- [Stated problem A] In the forum thread about the layer 7 switch, inside which Linux kernel version is the switch planned to run?
- [Stated problem B] In the forum thread about the layer 7 switch, write out the passage starting at "A brief list" and ending at "to server B.", swapping "INSERTs" for "UPDATEs".

- [Reading passage]
** START **

Results 1 to 14 of 14
  1. #1

    Question Developing Layer 7 switch/balancer. Opinions needed.

    Hello,

    It all started when we needed to switch traffic between several servers based on HTTP GET header. And moreover, we needed pretty complicated “decision making” module which would decide where (and if) to forward the request. So simple regexp match on a header was not option. We also needed replies to be sent directly to clients, and NOT via balancer. And we needed nodes to be geographically distributed…

    I found several commercial products capable of doing almost that, but priced at $3-9k and more. And there’s no stable open source software as well.

    So… we started the development of our own content-aware layer 7 switch which will “live” _inside_ Linux 2.6.18 kernel. Currently it’s a pre-development stage, we’re examining possible approaches.

    A brief list of planned features:
    1) HTTP headers lookup. Serve all your images from server A, everything else from server B.
    2) MySQL traffic switching (for MySQL clusters mostly). Forward INSERTs to server A, SELECTs to server B.
    3) URL based access control. (This is some very advanced feature)
    4) Load balancing and failover.
    5) Outgoing bandwidth limiting. (Limits rate AND BW in GBs per URL)
    6) Content maps. You don’t have to completely mirror all our content on each node. Just mirror the most used files.
    7) Google-like balancing. You can have nodes in different parts of the world and send replies directly to clients from the closest node.

** END **

- [Data block]

** START **

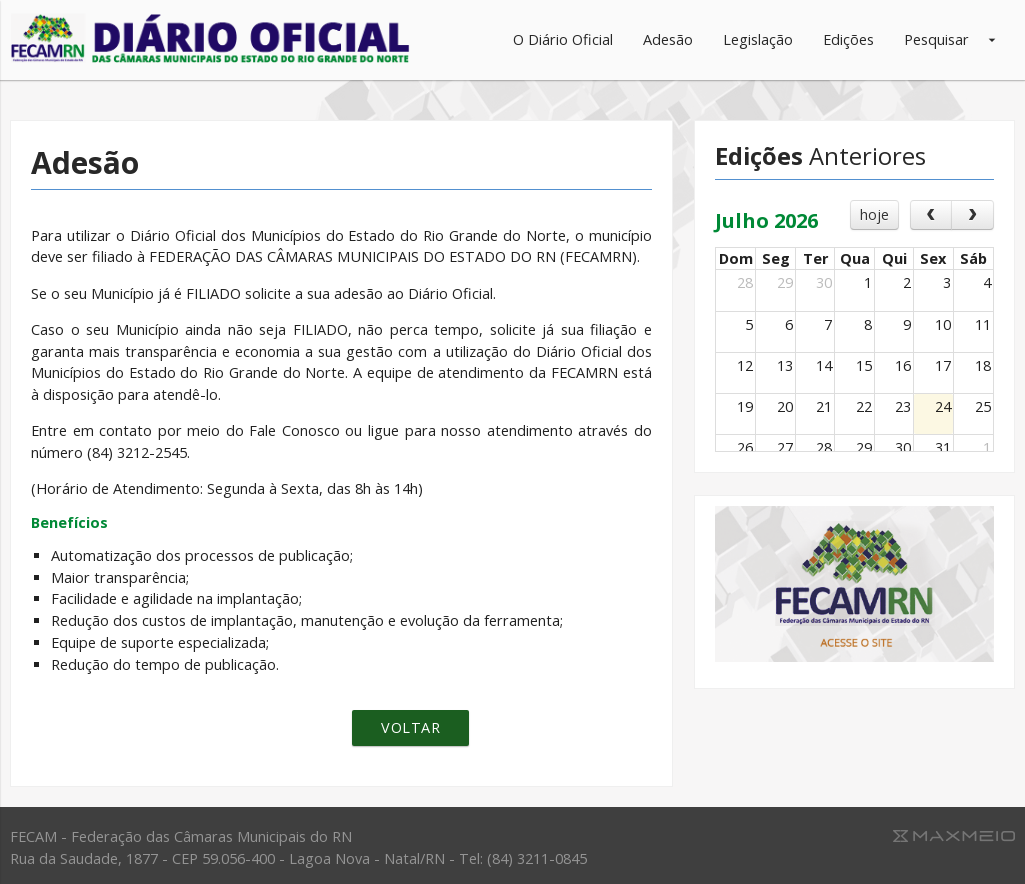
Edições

** END **

- [Full answer A] Linux 2.6.18

- [Full answer B]
A brief list of planned features:
    1) HTTP headers lookup. Serve all your images from server A, everything else from server B.
    2) MySQL traffic switching (for MySQL clusters mostly). Forward UPDATEs to server A, SELECTs to server B.